Description:

Microsoft has released a security alert to address a vulnerability in the following products:

• Windows Server, version 20H2 (Server Core Installation)
• Windows 10 Version 20H2 for ARM64-based Systems
• Windows 10 Version 20H2 for 32-bit Systems
• Windows 10 Version 20H2 for x64-based Systems
• Windows Server, version 2004 (Server Core installation)
• Windows 10 Version 2004 for x64-based Systems
• Windows 10 Version 2004 for ARM64-based Systems
• Windows 10 Version 2004 for 32-bit Systems
• Windows 10 Version 21H1 for 32-bit Systems
• Windows 10 Version 21H1 for ARM64-based Systems
• Windows 10 Version 21H1 for x64-based Systems
• Windows 10 Version 1909 for ARM64-based Systems
• Windows 10 Version 1909 for x64-based Systems
• Windows 10 Version 1909 for 32-bit Systems
• Windows Server 2019 (Server Core installation)
• Windows Server 2019
• Windows 10 Version 1809 for ARM64-based Systems
• Windows 10 Version 1809 for x64-based Systems
• Windows 10 Version 1809 for 32-bit Systems

Threats:

Attacker could exploit this vulnerability by escalating their privilege.

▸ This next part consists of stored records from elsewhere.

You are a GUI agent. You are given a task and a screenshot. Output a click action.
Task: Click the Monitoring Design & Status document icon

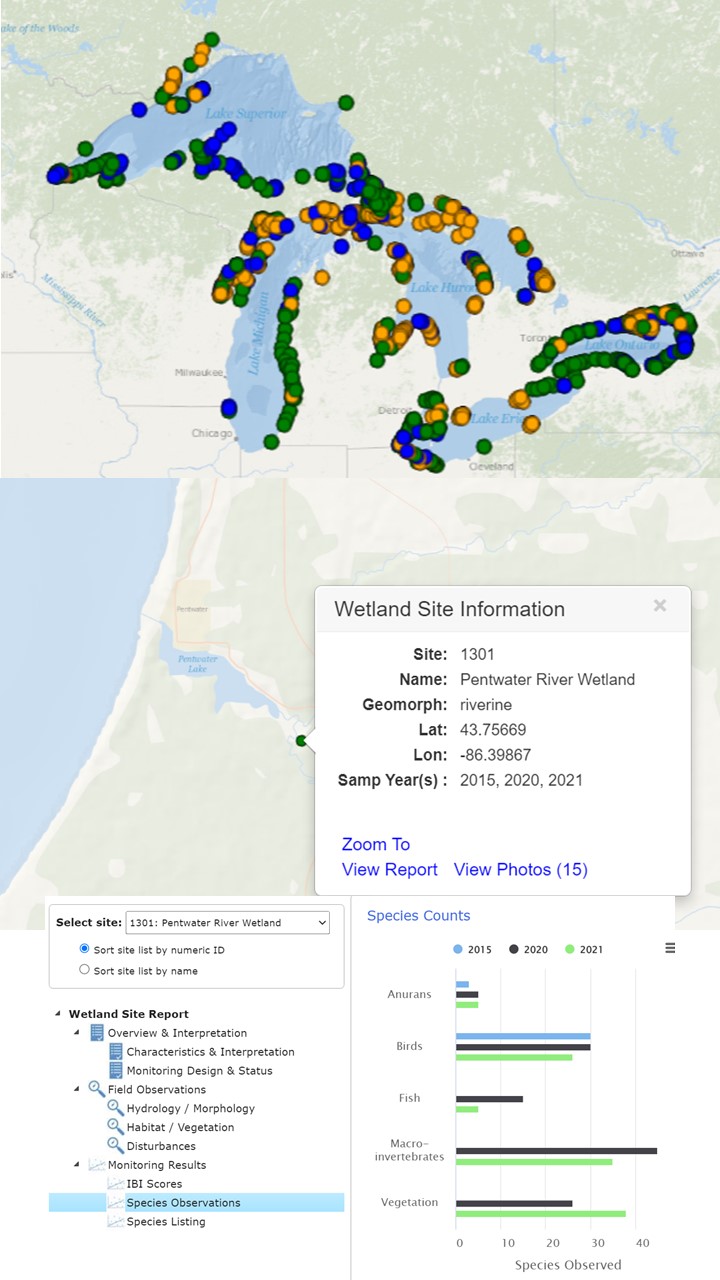click(x=116, y=1071)
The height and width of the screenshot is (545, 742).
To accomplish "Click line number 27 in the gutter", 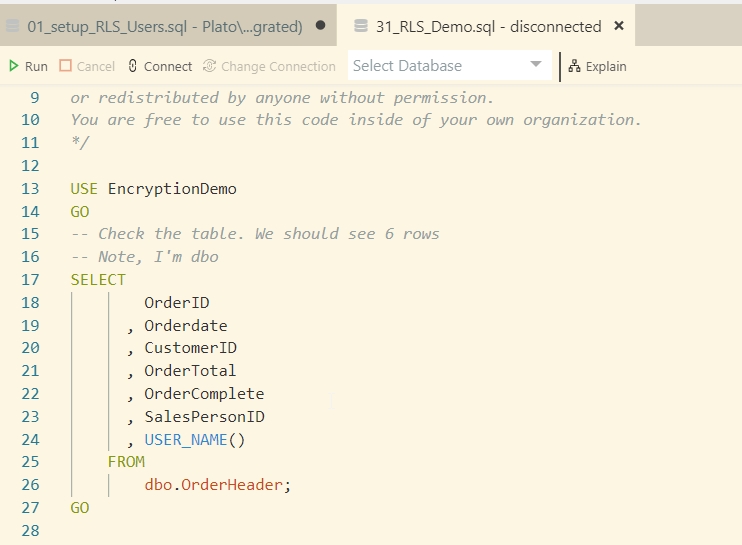I will 30,508.
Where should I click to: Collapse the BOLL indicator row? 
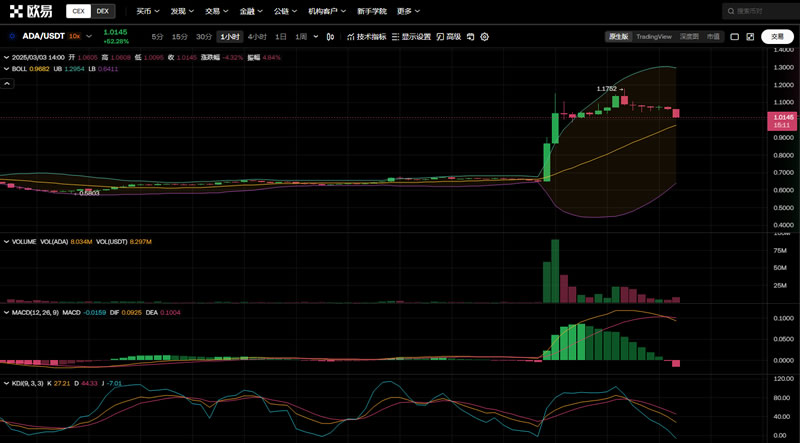click(x=5, y=69)
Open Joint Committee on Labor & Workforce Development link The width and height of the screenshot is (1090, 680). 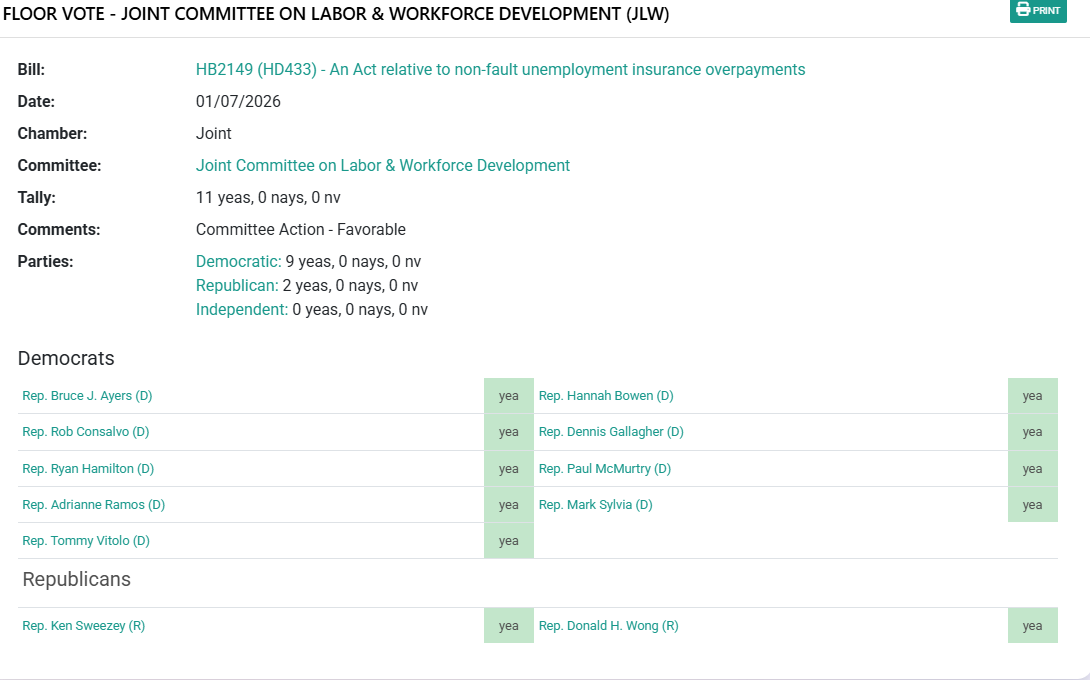point(382,166)
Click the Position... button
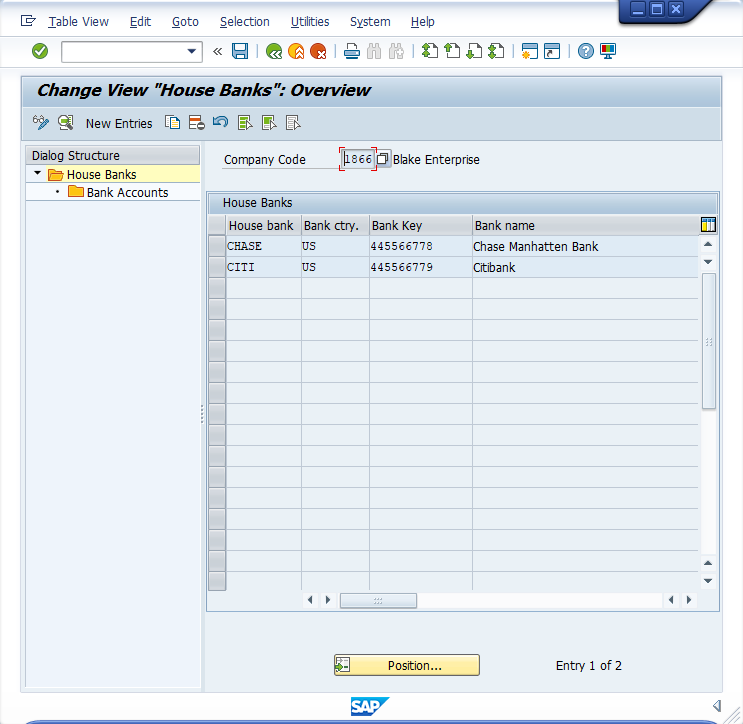743x724 pixels. click(406, 665)
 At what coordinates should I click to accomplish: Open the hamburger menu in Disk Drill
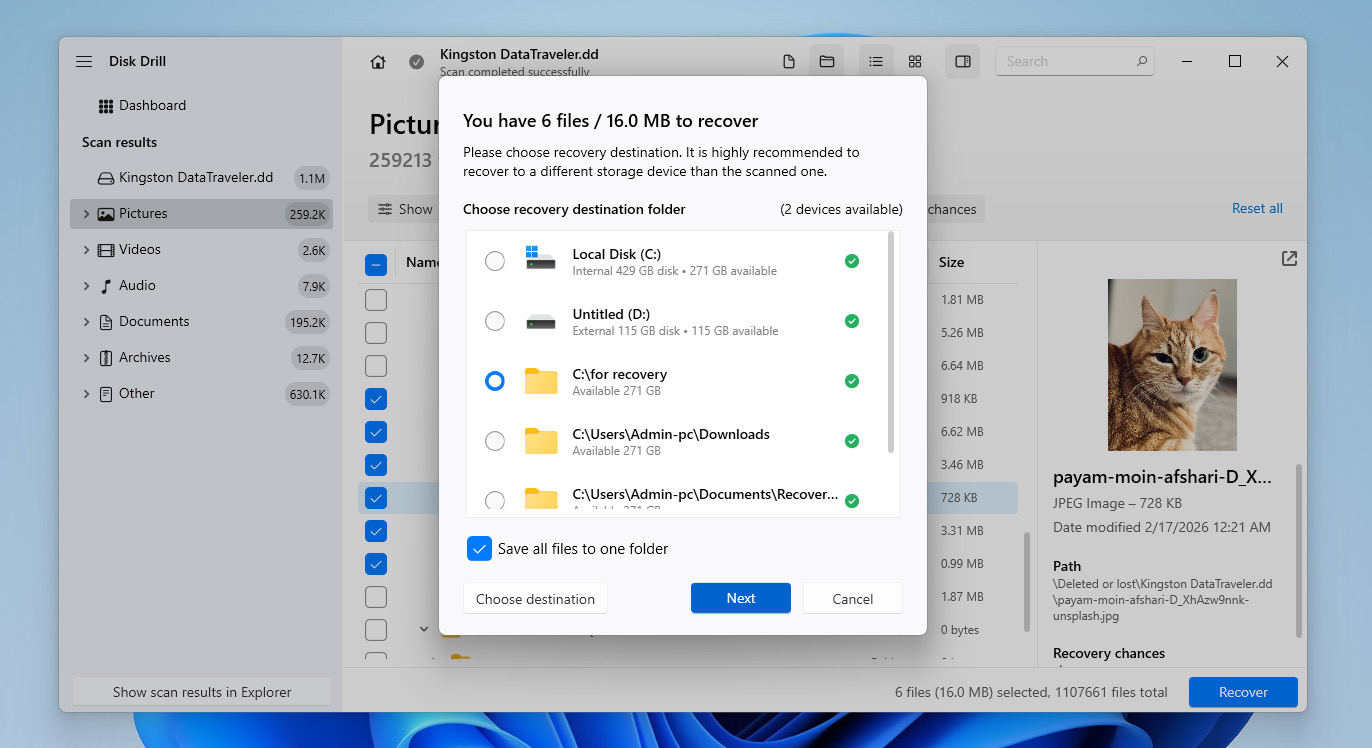click(x=84, y=62)
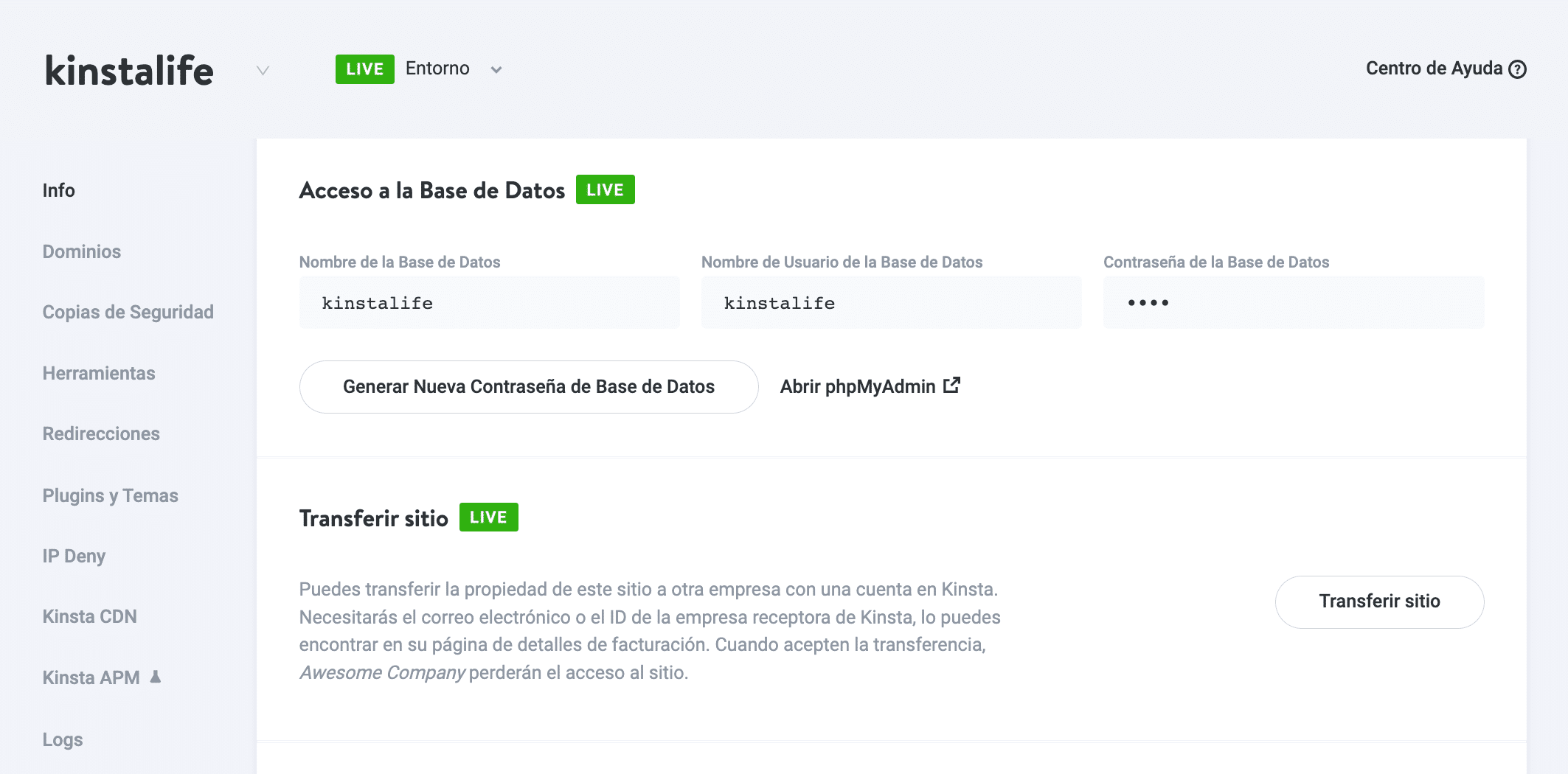The width and height of the screenshot is (1568, 774).
Task: Open Copias de Seguridad page
Action: pos(128,312)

Best practice and Recommendations:

The CERT team encourages users to review Microsoft security advisory:

• https://msrc.microsoft.com/update-guide/vulnerability/CVE-2021-36934

Microsoft also recommends the following:

1. Restrict access to the contents of %windir%\system32\config

• Command Prompt (Run as administrator): icacls %windir%\system32\config\*.* /inheritance:e
• Windows PowerShell (Run as administrator): icacls $env:windir\system32\config\*.* /inheritance:e

1. Delete Volume Shadow Copy Service (VSS) shadow copies

• Delete any System Restore points and Shadow volumes that existed prior to restricting access to %windir%\system32\config.
• Create a new System Restore point (if desired).